━━ DATA FOR PROCESSING ━━

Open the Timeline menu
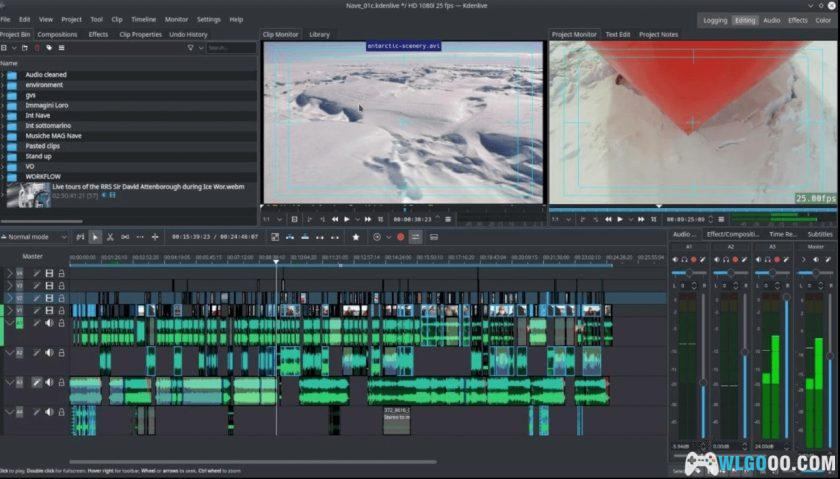 pos(143,19)
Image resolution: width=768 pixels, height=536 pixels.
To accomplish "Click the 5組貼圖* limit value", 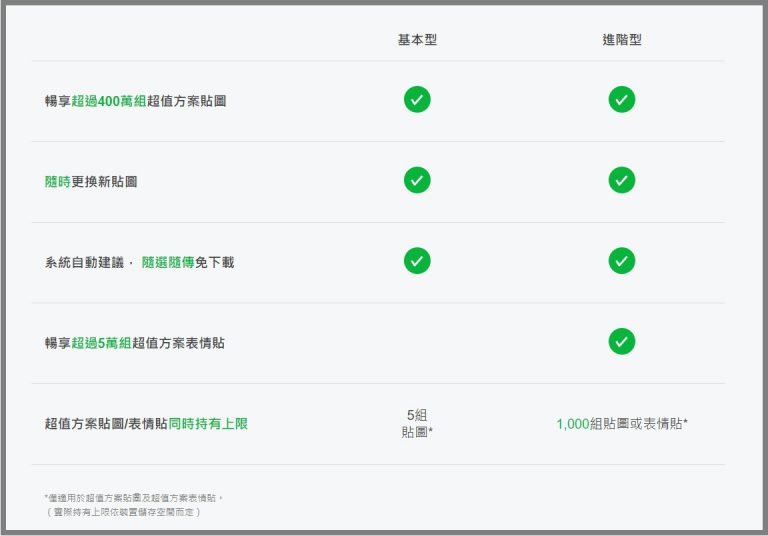I will click(x=417, y=424).
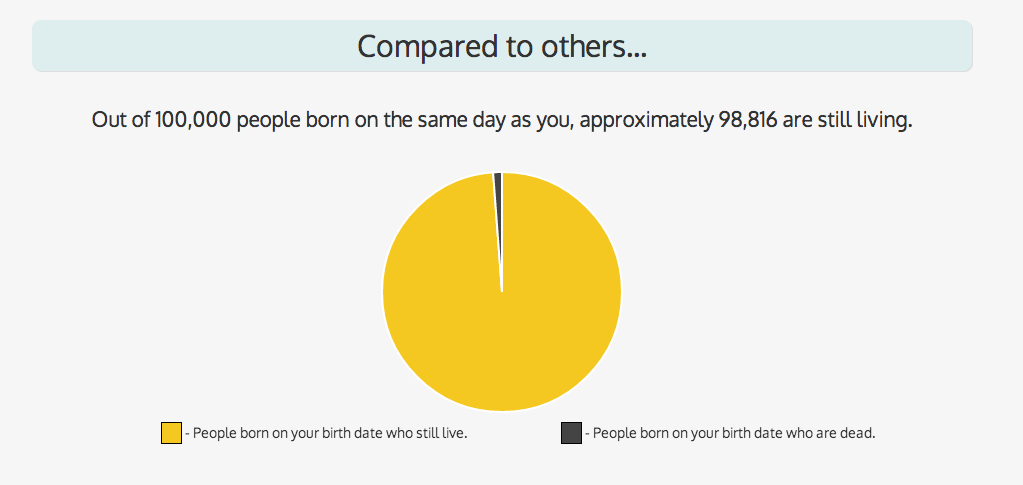Click the legend label for people who are dead
The height and width of the screenshot is (485, 1023).
coord(734,434)
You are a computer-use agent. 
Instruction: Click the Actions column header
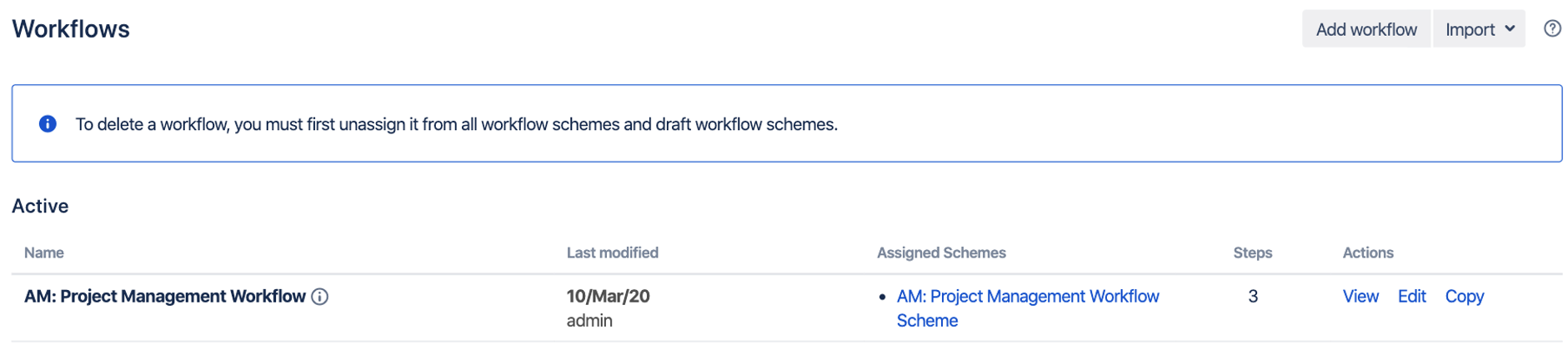[x=1367, y=252]
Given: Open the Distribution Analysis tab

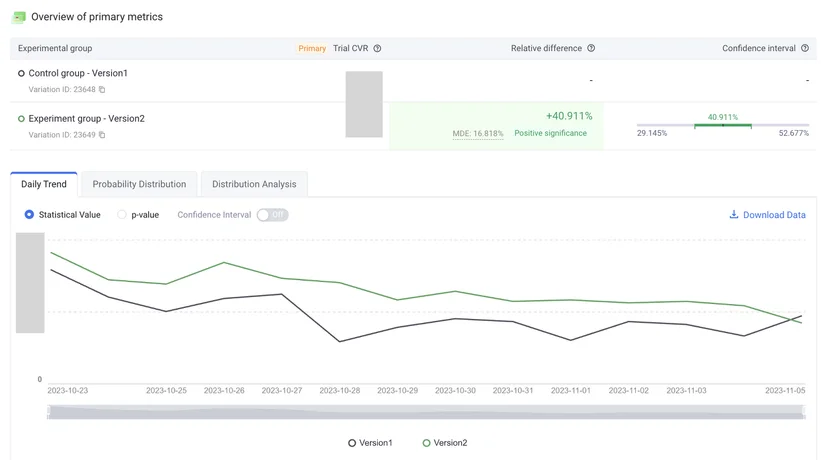Looking at the screenshot, I should [254, 184].
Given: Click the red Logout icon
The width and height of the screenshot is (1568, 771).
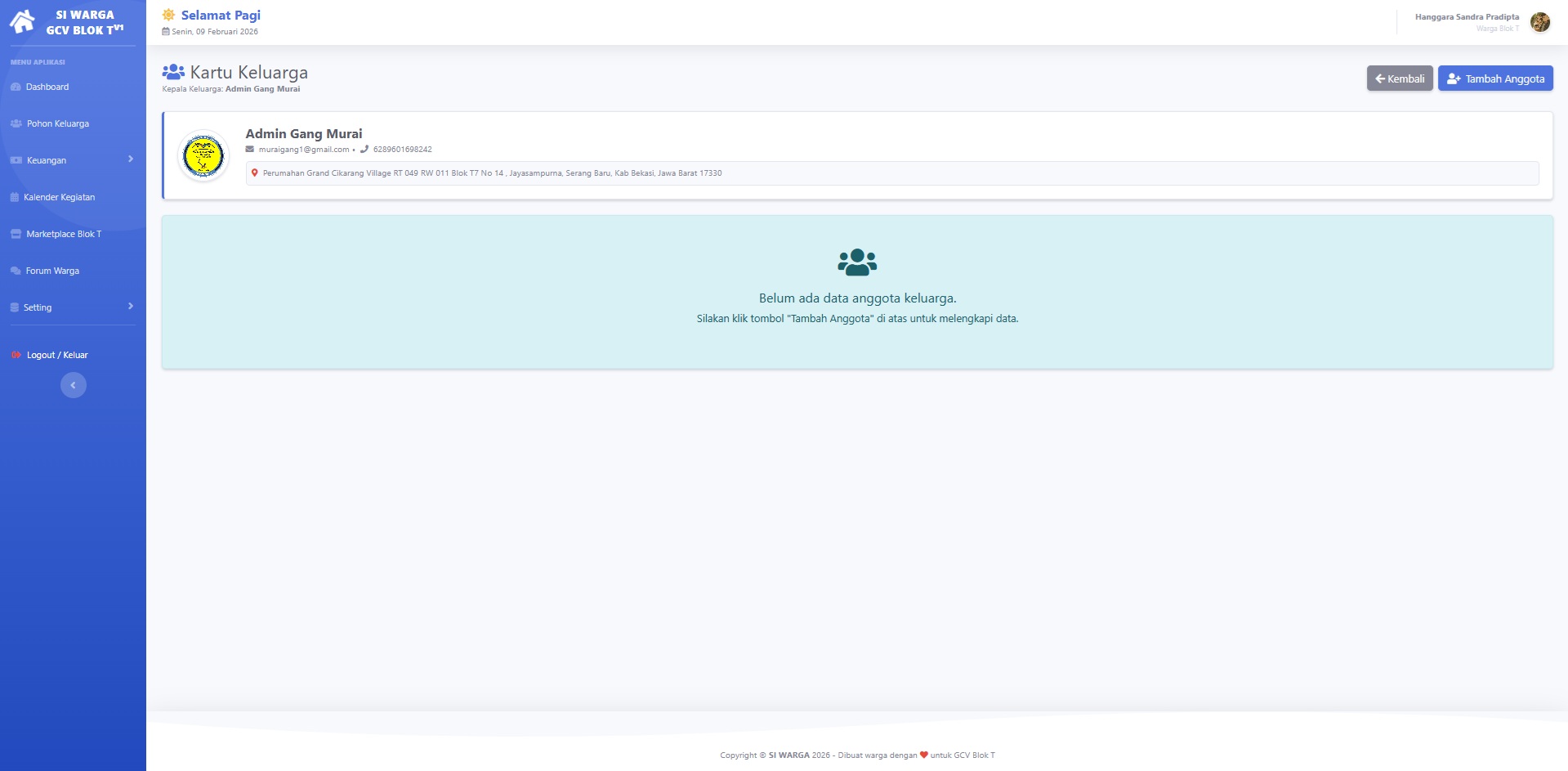Looking at the screenshot, I should point(16,355).
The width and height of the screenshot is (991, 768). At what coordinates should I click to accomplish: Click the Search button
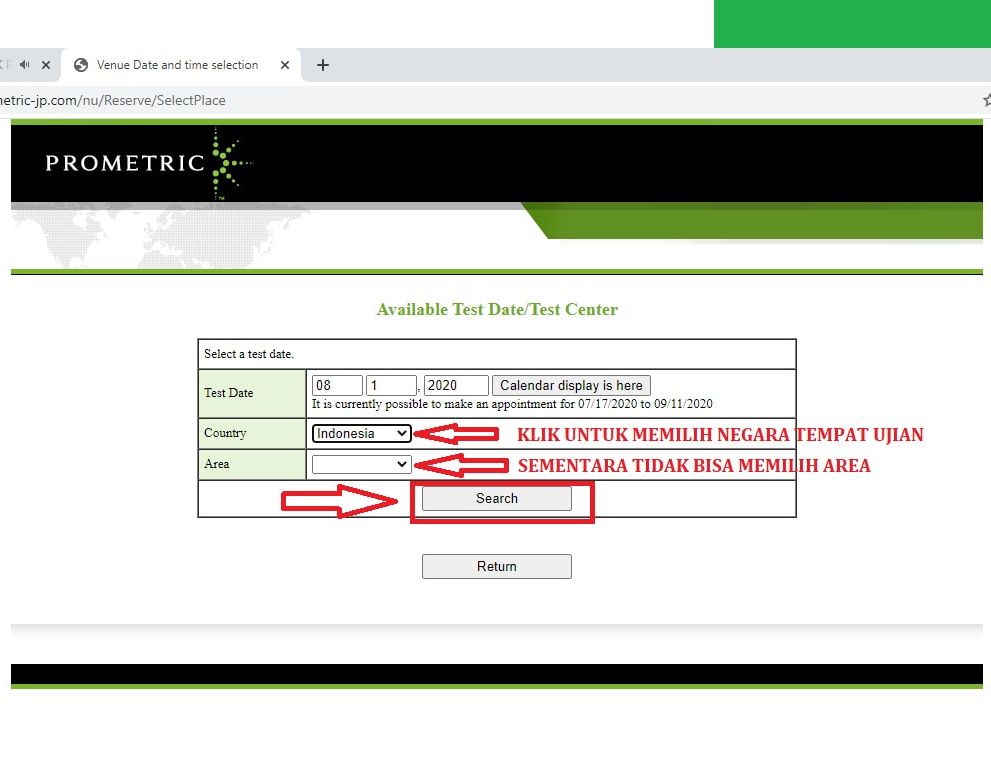tap(497, 499)
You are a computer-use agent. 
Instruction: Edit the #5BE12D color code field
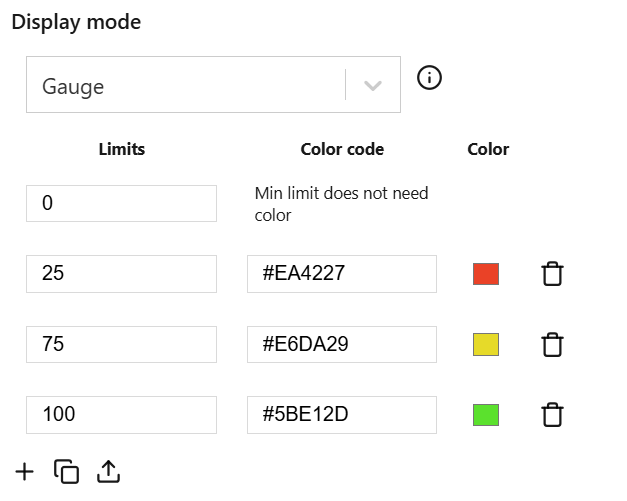[341, 414]
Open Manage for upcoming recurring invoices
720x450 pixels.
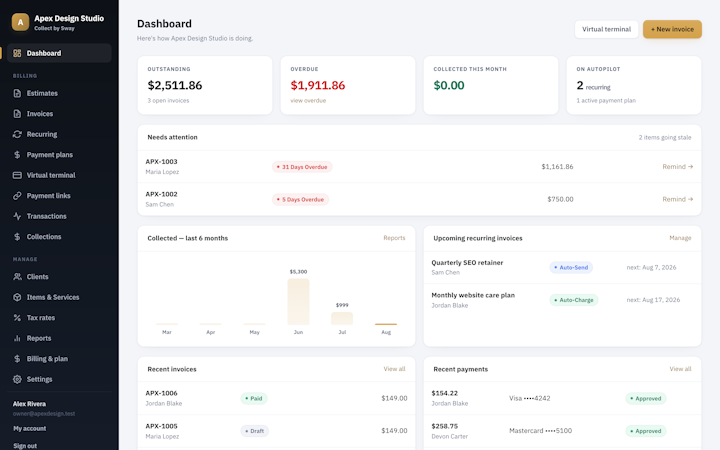tap(680, 238)
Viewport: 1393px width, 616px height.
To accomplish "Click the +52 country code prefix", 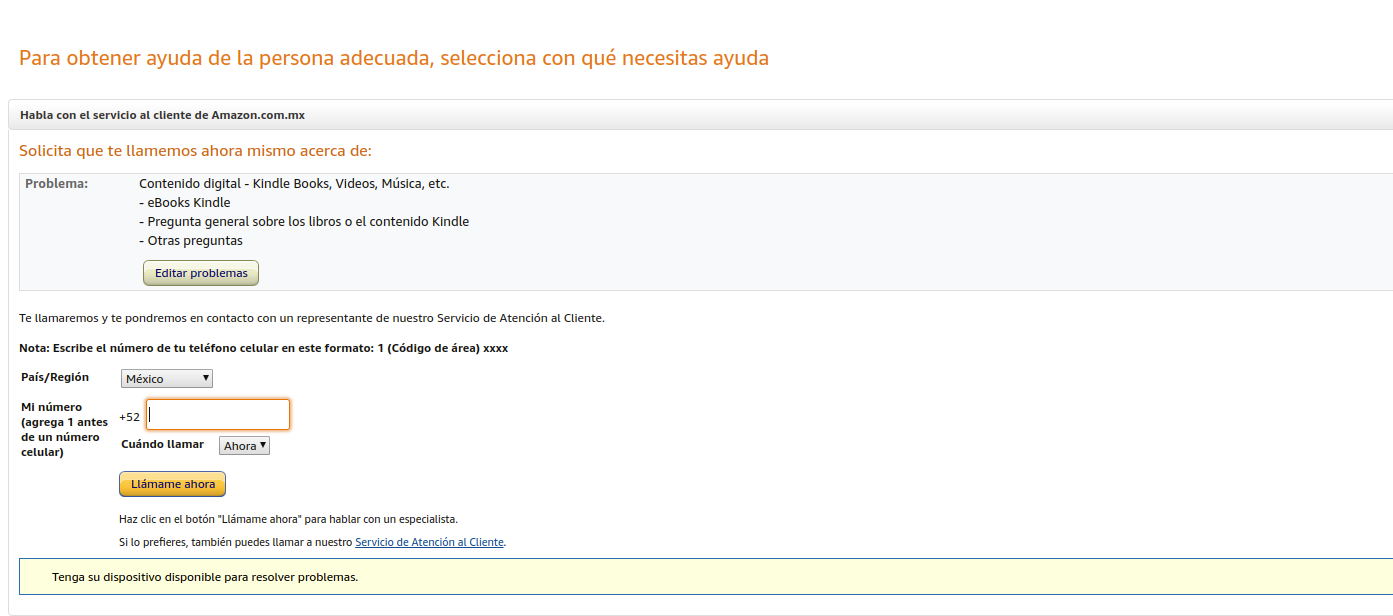I will (130, 417).
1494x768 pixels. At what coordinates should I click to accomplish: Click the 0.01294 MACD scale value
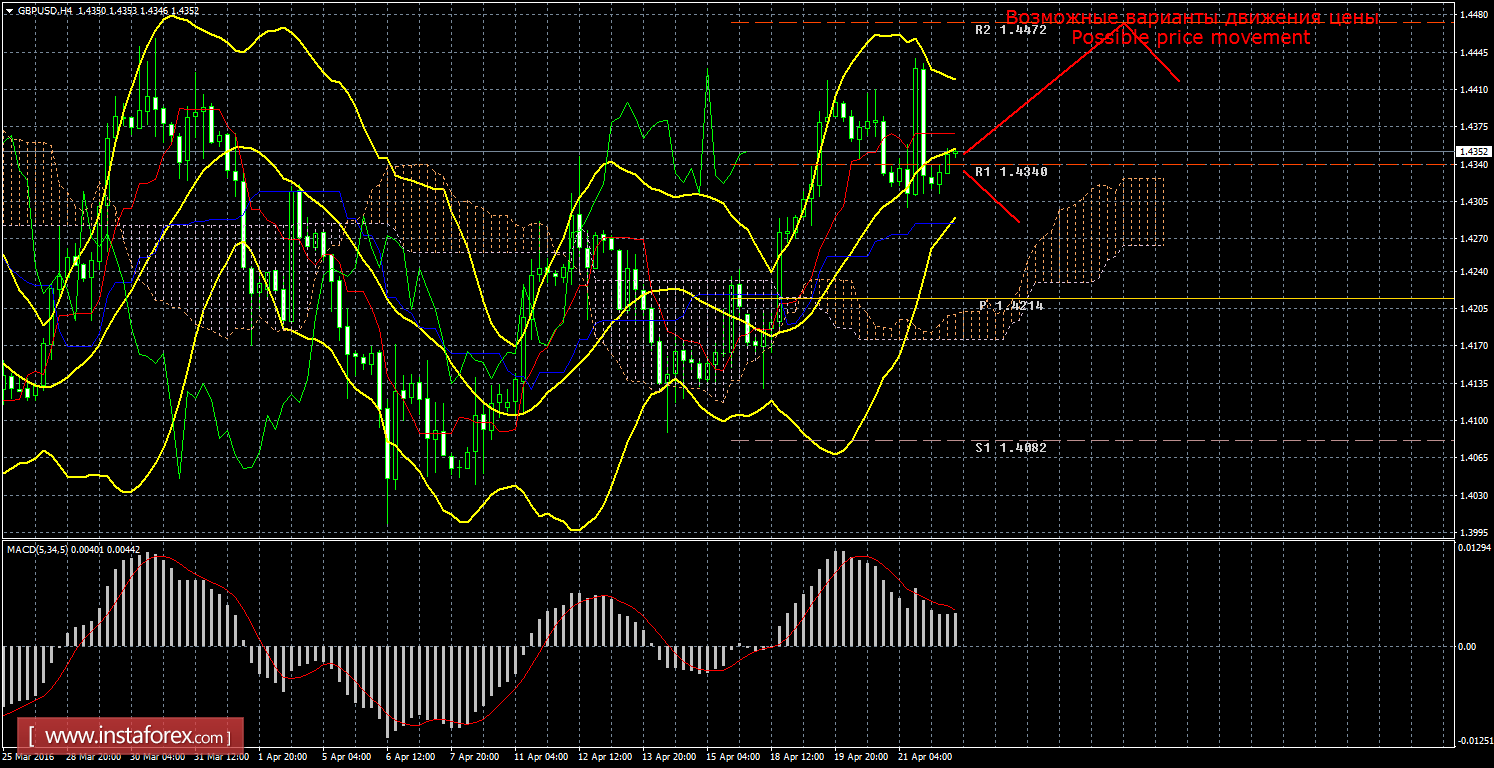1473,548
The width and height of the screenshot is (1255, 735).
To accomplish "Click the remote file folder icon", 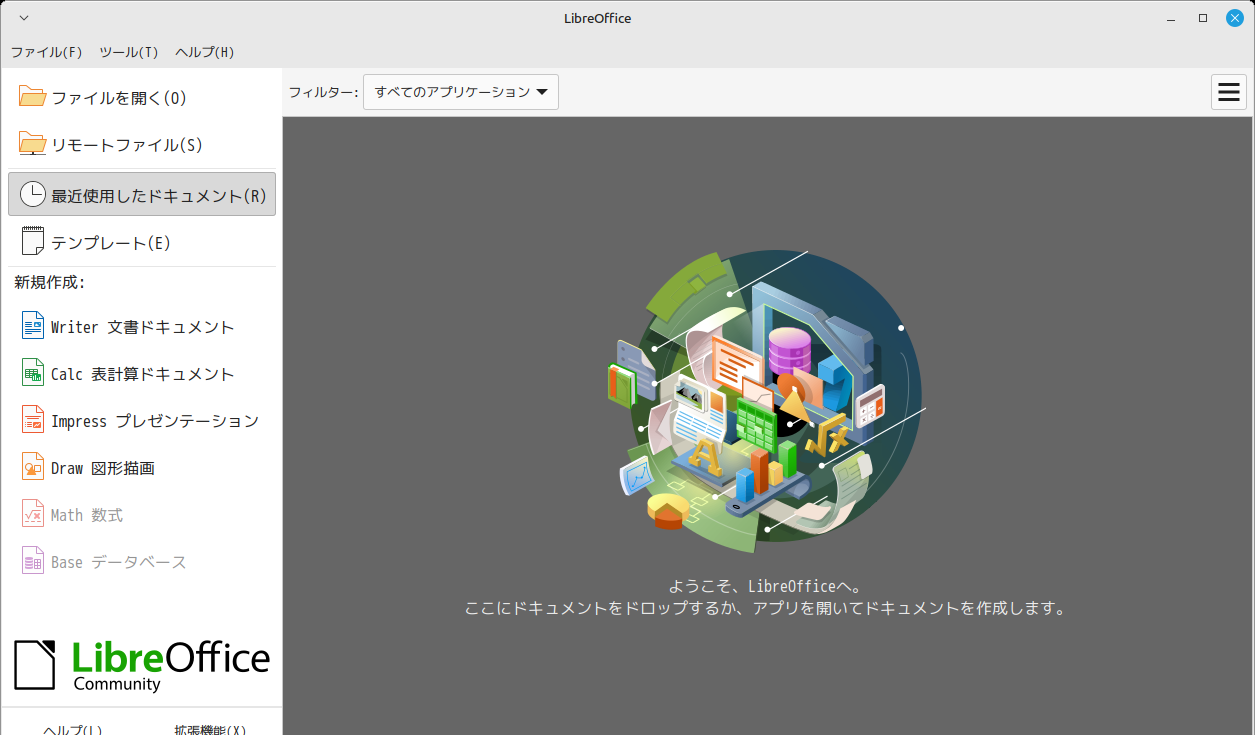I will tap(33, 145).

━━━

| EXERCISE INSTRUCTIONS |
What you give back must be exactly the lines from the opening line of the entries through the line holding "Image resolution: width=768", with no pictures.

| ANSWER SECTION |
Open the Timeline menu
 pos(143,19)
Image resolution: width=768 pixels, height=536 pixels.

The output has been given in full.